The city’s location adds an additional challenge to the quest for alternative building materials. Severe arctic conditions mean that any replacement for concrete would requires specific and very high standards, to survive the extremes in temperature. 

One final challenge that is important to mention is that of mobilising the local community. This includes local businesses, where the barriers can include short term perspectives and a reluctance to make investments without guaranteed returns. In the words of Eeva Pihlajaniemi, UIR Project Manager:

“Companies can be reluctant to participate in projects like this because they can feel it takes attention away from their core business but in this case they could see revenue potential for later on.”

Strict regulations within the construction sector are clearly essential, however they can inhibit experimentation and discourage innovative approaches from within the business community, especially when the potential benefits are initially unclear. 

Other key stakeholders include the research community, whose interests may not always coincide with those of the public or private agencies, and citizens. As Finnish legislation requires citizens’ assent for major local infrastructure projects, the need to get them on board was also a potential challenge to the project. 

Urban Infra Revolution promotes Just Transitions in several ways. First, it provides an answer to one of the most fundamental questions: What businesses and jobs will there be in the climate-neutral economy? This universal question has pertinence in cities, like Lappeenranta, where heavy industry has been the mainstay. 

The technological breakthrough in this project has created a potential pathway for the construction sector, locally and perhaps beyond. Through developing an alternative to concrete that is sustainable, requires low-energy and utilises industrial waste, it has thrown a lifeline to businesses and employees in the target sectors. 

Second, and linked to this, the project has mapped out the steps required of those businesses that will make the shift from traditional concrete manufacture to the utilisation of this new geopolymer process. This, of course, requires investment in different types of equipment, such as 3D printers, as well as the retraining of employees - current and future. The active participation of key local businesses, working closely with the relevant research and skills providers, within an established cooperation framework mean that Lappeenranta is well placed to build on this initial experience.
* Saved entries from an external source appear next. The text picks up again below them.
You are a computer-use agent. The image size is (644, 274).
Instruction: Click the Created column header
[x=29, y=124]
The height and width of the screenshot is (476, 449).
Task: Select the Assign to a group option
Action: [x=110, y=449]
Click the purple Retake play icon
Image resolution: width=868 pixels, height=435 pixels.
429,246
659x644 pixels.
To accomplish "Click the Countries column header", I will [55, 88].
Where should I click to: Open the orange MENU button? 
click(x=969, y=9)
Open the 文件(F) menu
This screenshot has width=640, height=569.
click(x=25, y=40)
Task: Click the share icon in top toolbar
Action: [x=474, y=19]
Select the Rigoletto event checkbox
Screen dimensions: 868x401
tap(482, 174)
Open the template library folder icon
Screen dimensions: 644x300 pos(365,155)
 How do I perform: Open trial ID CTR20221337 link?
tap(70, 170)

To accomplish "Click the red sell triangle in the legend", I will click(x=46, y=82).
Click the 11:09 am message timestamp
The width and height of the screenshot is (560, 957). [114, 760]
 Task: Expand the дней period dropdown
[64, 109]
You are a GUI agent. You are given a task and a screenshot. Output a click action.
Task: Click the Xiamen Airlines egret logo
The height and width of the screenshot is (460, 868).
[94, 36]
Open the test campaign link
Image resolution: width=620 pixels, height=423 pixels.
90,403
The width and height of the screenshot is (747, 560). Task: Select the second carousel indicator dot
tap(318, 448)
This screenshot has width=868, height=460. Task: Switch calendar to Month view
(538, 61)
Analysis of the Lappeenranta case identifies several features that have helped make it possible. These 5 factors have been essential:

a.    The proactive leadership role of the municipality 

The city authority has been in the forefront of developments, assuming a visible coordinating leadership role. Working across departments, the municipal team bring technical know-how and experience, so they are credible actors from the industry perspective. The UIF team developed and managed an ambitious, highly complex project addressing complex challenges related to the transition to climate neutrality. It also built its own capacity to lead and manage such complex projects, which links to Point 5 of our main report Roadmap.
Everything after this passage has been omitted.